Goal: Could you change "Identify" to "Locate" throughout the items below and give them back with everything else left as it is?

Item-finding records:
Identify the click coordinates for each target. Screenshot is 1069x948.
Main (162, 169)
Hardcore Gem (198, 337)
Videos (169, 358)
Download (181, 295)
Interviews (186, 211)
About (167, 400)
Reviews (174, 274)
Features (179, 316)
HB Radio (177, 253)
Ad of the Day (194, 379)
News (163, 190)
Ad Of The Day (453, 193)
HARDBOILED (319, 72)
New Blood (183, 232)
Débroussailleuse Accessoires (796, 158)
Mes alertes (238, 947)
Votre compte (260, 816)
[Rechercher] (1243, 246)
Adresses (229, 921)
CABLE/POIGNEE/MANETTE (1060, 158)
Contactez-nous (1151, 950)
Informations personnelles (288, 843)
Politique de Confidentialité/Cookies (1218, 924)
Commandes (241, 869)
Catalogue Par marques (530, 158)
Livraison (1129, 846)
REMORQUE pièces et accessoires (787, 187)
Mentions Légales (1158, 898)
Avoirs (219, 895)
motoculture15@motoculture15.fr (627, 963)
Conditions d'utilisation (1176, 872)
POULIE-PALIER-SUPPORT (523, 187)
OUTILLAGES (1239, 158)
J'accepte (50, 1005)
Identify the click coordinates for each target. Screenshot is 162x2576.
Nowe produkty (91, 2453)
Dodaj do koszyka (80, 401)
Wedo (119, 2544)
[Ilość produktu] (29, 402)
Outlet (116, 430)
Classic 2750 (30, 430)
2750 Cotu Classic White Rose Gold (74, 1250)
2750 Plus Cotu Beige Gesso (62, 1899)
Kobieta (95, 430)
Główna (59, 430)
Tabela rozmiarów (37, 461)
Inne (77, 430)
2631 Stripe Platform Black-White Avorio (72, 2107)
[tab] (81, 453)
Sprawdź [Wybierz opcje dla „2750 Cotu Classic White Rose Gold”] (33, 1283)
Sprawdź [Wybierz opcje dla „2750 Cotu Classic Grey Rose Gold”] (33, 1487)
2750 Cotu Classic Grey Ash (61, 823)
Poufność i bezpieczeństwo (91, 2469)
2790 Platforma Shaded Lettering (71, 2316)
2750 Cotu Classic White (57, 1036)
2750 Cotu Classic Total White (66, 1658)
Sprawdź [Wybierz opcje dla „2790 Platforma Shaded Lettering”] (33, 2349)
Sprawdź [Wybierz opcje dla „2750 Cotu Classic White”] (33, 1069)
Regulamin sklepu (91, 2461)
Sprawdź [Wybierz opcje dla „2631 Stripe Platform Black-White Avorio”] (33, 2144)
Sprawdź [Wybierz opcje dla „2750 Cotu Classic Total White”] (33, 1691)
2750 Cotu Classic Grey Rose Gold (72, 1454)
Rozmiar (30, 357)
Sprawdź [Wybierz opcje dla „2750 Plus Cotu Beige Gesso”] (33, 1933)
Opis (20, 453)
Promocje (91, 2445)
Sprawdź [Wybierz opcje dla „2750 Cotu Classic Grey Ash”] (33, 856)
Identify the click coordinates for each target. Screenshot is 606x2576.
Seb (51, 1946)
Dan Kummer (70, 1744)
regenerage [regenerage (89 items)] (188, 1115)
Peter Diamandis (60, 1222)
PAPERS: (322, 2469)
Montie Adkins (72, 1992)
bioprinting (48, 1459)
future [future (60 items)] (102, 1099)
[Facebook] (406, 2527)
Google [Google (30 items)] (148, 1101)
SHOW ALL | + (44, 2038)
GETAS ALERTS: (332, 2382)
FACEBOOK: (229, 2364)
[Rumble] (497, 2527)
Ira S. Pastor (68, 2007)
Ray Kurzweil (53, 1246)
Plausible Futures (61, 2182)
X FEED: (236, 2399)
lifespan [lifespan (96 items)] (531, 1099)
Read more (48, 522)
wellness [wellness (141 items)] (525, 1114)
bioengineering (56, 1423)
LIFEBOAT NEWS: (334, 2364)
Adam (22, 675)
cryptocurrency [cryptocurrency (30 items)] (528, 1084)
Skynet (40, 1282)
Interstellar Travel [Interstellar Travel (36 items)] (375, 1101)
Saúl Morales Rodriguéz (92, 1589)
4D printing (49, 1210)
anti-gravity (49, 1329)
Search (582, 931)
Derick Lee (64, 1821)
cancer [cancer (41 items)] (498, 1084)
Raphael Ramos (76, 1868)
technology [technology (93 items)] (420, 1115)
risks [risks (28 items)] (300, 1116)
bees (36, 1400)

Output:
Locate the click coordinates for each target. Screenshot is 1069x948.
Main (162, 169)
Hardcore Gem (198, 337)
Videos (169, 358)
Download (181, 295)
Interviews (186, 211)
About (167, 400)
Reviews (174, 274)
Features (179, 316)
HB Radio (177, 253)
Ad of the Day (194, 379)
News (163, 190)
Ad Of The Day (453, 193)
HARDBOILED (319, 72)
New Blood (183, 232)
Débroussailleuse Accessoires (796, 158)
Mes alertes (238, 947)
Votre compte (260, 816)
[Rechercher] (1243, 246)
Adresses (229, 921)
CABLE/POIGNEE/MANETTE (1060, 158)
Contactez-nous (1151, 950)
Informations personnelles (288, 843)
Politique de Confidentialité/Cookies (1218, 924)
Commandes (241, 869)
Catalogue Par marques (530, 158)
Livraison (1129, 846)
REMORQUE pièces et accessoires (787, 187)
Mentions Légales (1158, 898)
Avoirs (219, 895)
motoculture15@motoculture15.fr (627, 963)
Conditions d'utilisation (1176, 872)
POULIE-PALIER-SUPPORT (523, 187)
OUTILLAGES (1239, 158)
J'accepte (50, 1005)
Locate the click coordinates for each target. Screenshot is 162x2576.
Nowe produkty (91, 2453)
Dodaj do koszyka (80, 401)
Wedo (119, 2544)
[Ilość produktu] (29, 402)
Outlet (116, 430)
Classic 2750 (30, 430)
2750 Cotu Classic White Rose Gold (74, 1250)
2750 Plus Cotu Beige Gesso (62, 1899)
Kobieta (95, 430)
Główna (59, 430)
Tabela rozmiarów (37, 461)
Inne (77, 430)
2631 Stripe Platform Black-White Avorio (72, 2107)
[tab] (81, 453)
Sprawdź [Wybierz opcje dla „2750 Cotu Classic White Rose Gold”] (33, 1283)
Sprawdź [Wybierz opcje dla „2750 Cotu Classic Grey Rose Gold”] (33, 1487)
2750 Cotu Classic Grey Ash (61, 823)
Poufność i bezpieczeństwo (91, 2469)
2790 Platforma Shaded Lettering (71, 2316)
2750 Cotu Classic White (57, 1036)
2750 Cotu Classic Total White (66, 1658)
Sprawdź [Wybierz opcje dla „2790 Platforma Shaded Lettering”] (33, 2349)
Sprawdź [Wybierz opcje dla „2750 Cotu Classic White”] (33, 1069)
Regulamin sklepu (91, 2461)
Sprawdź [Wybierz opcje dla „2631 Stripe Platform Black-White Avorio”] (33, 2144)
Sprawdź [Wybierz opcje dla „2750 Cotu Classic Total White”] (33, 1691)
2750 Cotu Classic Grey Rose Gold (72, 1454)
Rozmiar (30, 357)
Sprawdź [Wybierz opcje dla „2750 Plus Cotu Beige Gesso”] (33, 1933)
Opis (20, 453)
Promocje (91, 2445)
Sprawdź [Wybierz opcje dla „2750 Cotu Classic Grey Ash”] (33, 856)
Locate the click coordinates for each target. Screenshot is 606x2576.
Seb (51, 1946)
Dan Kummer (70, 1744)
regenerage [regenerage (89 items)] (188, 1115)
Peter Diamandis (60, 1222)
PAPERS: (322, 2469)
Montie Adkins (72, 1992)
bioprinting (48, 1459)
future [future (60 items)] (102, 1099)
[Facebook] (406, 2527)
Google [Google (30 items)] (148, 1101)
SHOW ALL | + (44, 2038)
GETAS ALERTS: (332, 2382)
FACEBOOK: (229, 2364)
[Rumble] (497, 2527)
Ira S. Pastor (68, 2007)
Ray Kurzweil (53, 1246)
Plausible Futures (61, 2182)
X FEED: (236, 2399)
lifespan [lifespan (96 items)] (531, 1099)
Read more (48, 522)
wellness [wellness (141 items)] (525, 1114)
bioengineering (56, 1423)
LIFEBOAT NEWS: (334, 2364)
Adam (22, 675)
cryptocurrency [cryptocurrency (30 items)] (528, 1084)
Skynet (40, 1282)
Interstellar Travel [Interstellar Travel (36 items)] (375, 1101)
Saúl Morales Rodriguéz (92, 1589)
4D printing (49, 1210)
anti-gravity (49, 1329)
Search (582, 931)
Derick Lee (64, 1821)
cancer [cancer (41 items)] (498, 1084)
Raphael Ramos (76, 1868)
technology [technology (93 items)] (420, 1115)
risks [risks (28 items)] (300, 1116)
bees (36, 1400)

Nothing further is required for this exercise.